God’s Puzzle (Takashi Miike, 2008)

Godpuzzle

Takashi Miike ya había demostrado que se atrevía con todo, que le daba igual el género que tocase. La última vuelta de tuerca hasta hoy era uno de sus últimos trabajos, ‘Western Django’, donde se atrevió a desafiar los horizontes del western y trasladarlo al imaginario japonés.

 

En su acostumbrada conjunción de ridiculez estrafalaria y absoluta lucidez, vuelve a retarse a sí mismo y a su audiencia y se sumerge en un vasto argumento científico de una densidad y complejidad mayores que sus anteriores relatos, recubierto de una característica estética que alterna siempre banalidad formal con experimentos subversivos.

 

A pesar de ese talante serio y esa densidad que parece adueñarse de todo, el director parece ponerse en escena a sí mismo con ese protagonista histriónico y divertido, que desencaja en el resto de quienes aparecen en la función, dibujados con trazos precisos y rodeados de conocimientos del mundo de la física.

 

Tocadas todas las teorías del origen del mundo, explicado paso a paso su mayor exponente y puestas de relieve las causas que Saruka, la otra protagonista cuya vida dedica a encontrar esa mágica fórmula que permitiría crear un nuevo universo, argumenta para empeñarse en hacerlo realidad a toda costa, el filme deviene en su segunda mitad en la realización de esos hechos, en la demostración empírica de si realmente es posible una nueva creación universal.

 

Es entonces cuando la ciencia desaparece y el relato se torna en una mera contrarreloj para detener a Saruka, donde todos los personajes intervienen y donde el destino de cada uno es funesto y contradictorio.
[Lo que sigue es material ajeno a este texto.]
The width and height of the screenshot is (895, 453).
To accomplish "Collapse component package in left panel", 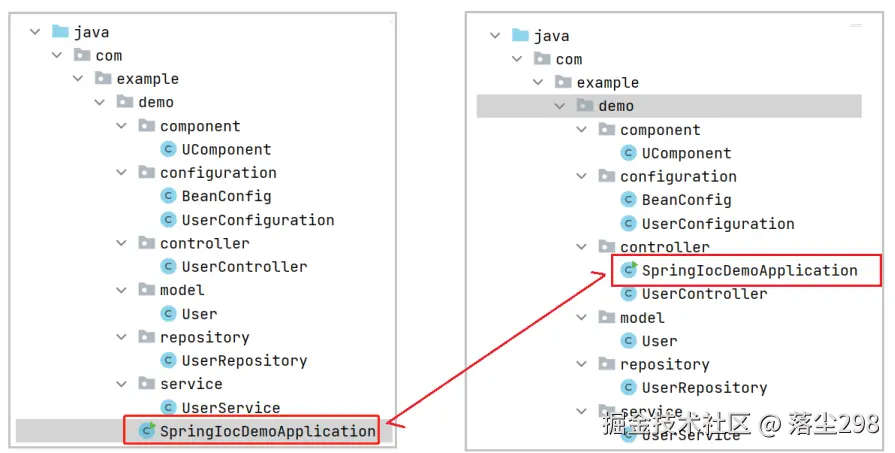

Esa confrontación entre ambos tonos del filme, esa descompensación está a punto de echar a perder la entidad del filme y su resultado.

 

En esa resolución final se confrontan todas las dudas del hombre, la existencia e intervención divina en ese proceso, la mano incierta del hombre al tratar de explicar ese origen, esa revelación universal que da paso a la vida.

 

Y Miike, muy sabiamente, no encuentra mejor forma de explicarlo que con ese silencio marcado al comienzo de la partitura de la quinta sinfonía de Beethoven, el silencio antes de la explosión, un silencio antes de la llamada del destino, una intervención divina que escapa a la concepción humana y que se hunde en el misterio de la creación misma.